DIGIMEDIA.ID – “Saya mohon maaf jika seandainya pernyataan itu membuat gaduh di masyarakat. Maksud saya baik tapi mungkin waktu dan kondisinya tidak tepat.” Ucap Zulkarnain Tanipu, Wakil Kepala Sekolah SMKN 1 Kota Gorontalo, Usai dipanggil oleh Kadis Dikbud Rusli Nusi pada Senin, (16/9/2024) pihaknya memberikan penjelasan terkait dengan ungkapan kreativitas siswa.

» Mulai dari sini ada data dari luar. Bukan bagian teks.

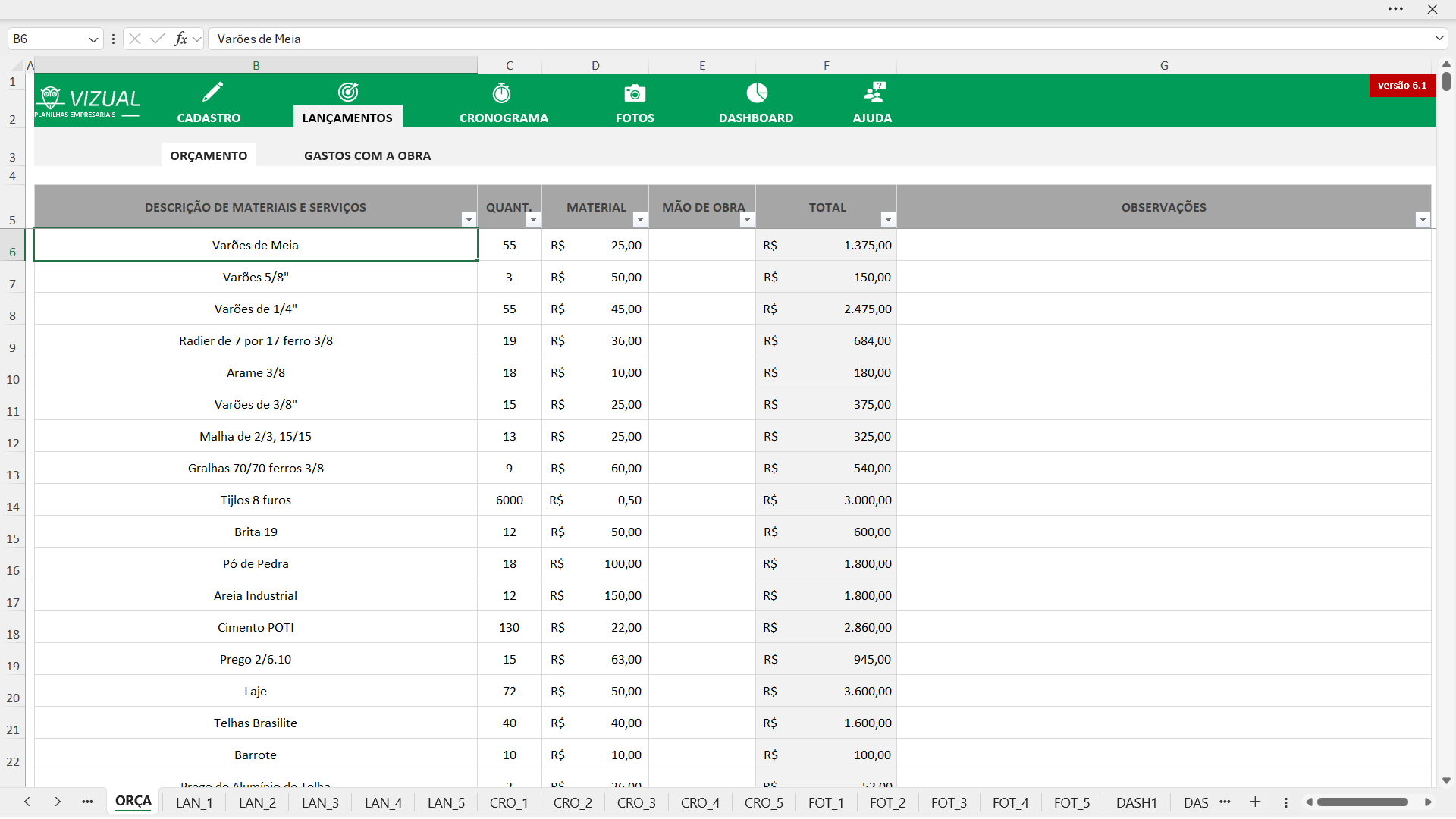1456x819 pixels.
Task: Open the QUANT. column filter arrow
Action: [534, 220]
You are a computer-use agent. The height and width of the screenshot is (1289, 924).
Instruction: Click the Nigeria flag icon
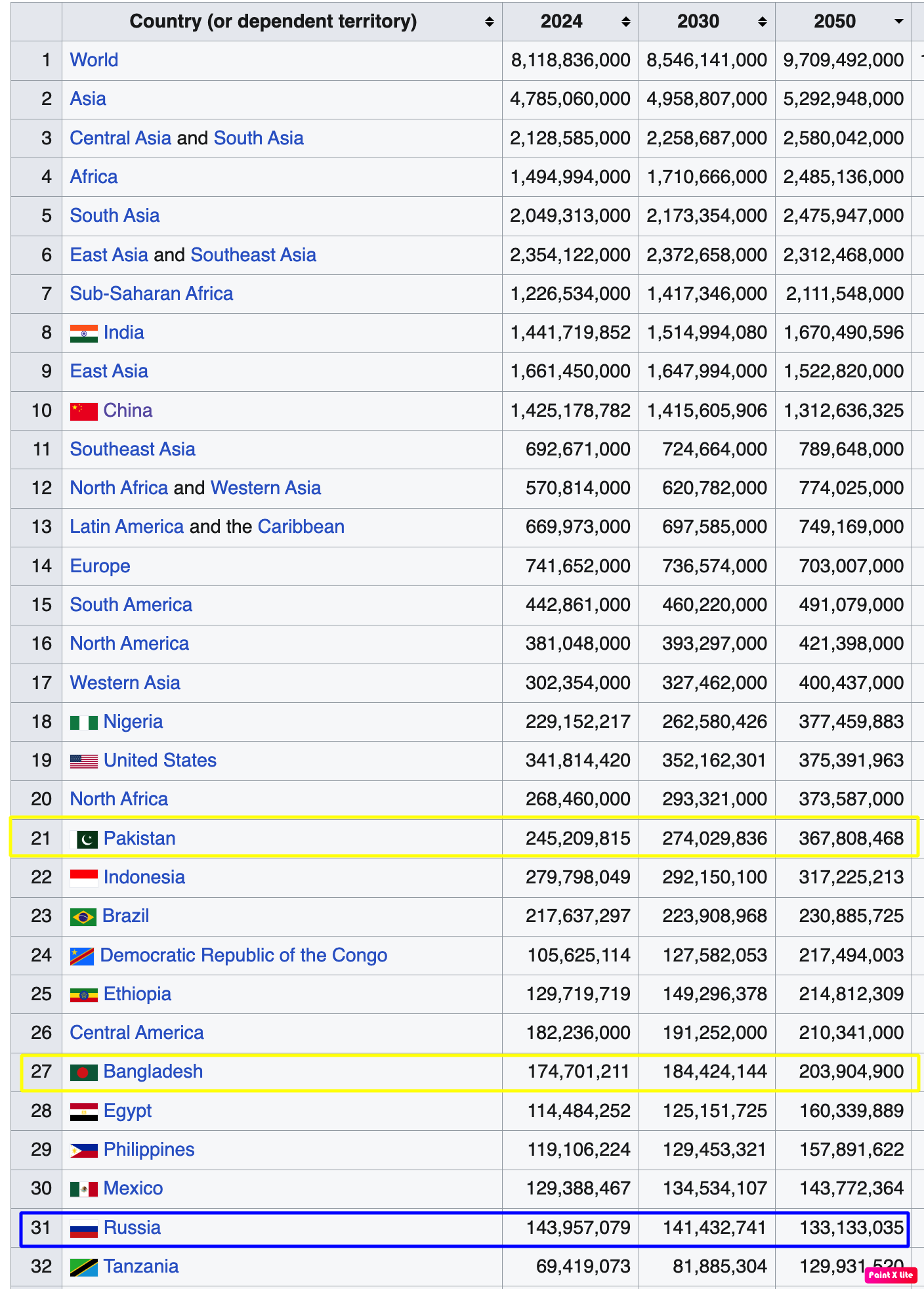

Memang, pernyataannya dianggap beberapa pihak sebagai pembenaran atas insiden di SMKN 1 Gorontalo, Sehingga memicu kemarahan dan tanggapan negatif dari publik Luas. Namun, benarkah demikian?
Ketidaksepahaman atas Konteks
Peristiwa itu bermula pada Selasa sore, ketika empat siswa SMKN 1 Kota Gorontalo terekam melakukan tindakan pemukulan terhadap salah satu rekannya.
Keesokan harinya, sekolah segera menggelar konferensi kasus yang melibatkan para orang tua siswa.
Di tengah mediasi, Zulkarnain menyampaikan pernyataannya, yang diakuinya berangkat dari perspektif seorang guru.
“Sebagai guru, kami punya perspektif jangan langsung memvonis anak-anak itu nakal, kita pandang ini sebagai kreativitas,” ucapnya.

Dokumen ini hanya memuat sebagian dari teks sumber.